'Chuck' lived it up in old H'wood

El Cabrillo apartments' star turn in pilot one for ages

For a guy who works at a Best Buy-esque store, geek-turned-spy Chuck Bartowski on NBC's "Chuck" sure lives in high style — in the famous El Cabrillo apartment building in Hollywood.

When making the pilot, creators Josh Schwartz and Chris Fedak, along with pilot director McG, set out to find a courtyard apartment location that was reminiscent of old Hollywood/Echo Park. The locations department, managed by Robert Karpman in conjunction with production designer CeCe Destafano, producer Paul Marks and McG, researched and scouted several courtyard and bungalow apartments from the 1920s before deciding on the El Cabrillo on Grace Avenue in Hollywood.

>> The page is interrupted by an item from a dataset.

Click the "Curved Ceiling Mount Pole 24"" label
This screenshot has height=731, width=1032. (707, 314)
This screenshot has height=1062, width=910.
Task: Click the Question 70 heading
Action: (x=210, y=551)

The building, designed and built in 1928 by celebrated period architects Arthur and Nina Zwebell, is steeped in old Hollywood lore, and it's alleged that a Rudolph Valentino movie used the Spanish revival courtyard building as a set. For decades, the building was an apartment complex but recently was restored and converted into condos by Xorin Baldes.

The makers of "Chuck" liked the El Cabrillo because it "offered many interesting textures — concrete blocks, wood-spindle balconies, private balconies, an impressive interior courtyard turret and a courtyard fountain," said location manager Kelly Harris, "and provided an amazing background for our characters to interact."

When shooting the "Chuck" pilot at the El Cabrillo, the production's biggest concern was the neighbors in the high-density Hollywood area. To minimize the overall impact, the production parked the majority of its trucks in local lots and only brought in essential equipment.

Alas, Chuck does not live at El Cabrillo anymore. Not exactly, anyway.

In the pilot, Chuck's apartment comprised several units at the El Cabrillo, and it was unfeasible to continue shooting at the complex. Thus, the apartment and the building's courtyard were re-created on Stage 4 on the Warner Bros. lot.

"Re-creating the location onstage gives us the freedom to shoot Chuck's apartment at any time and in many different ways," Harris said. "(It) allows us to create an environment that is very film-friendly."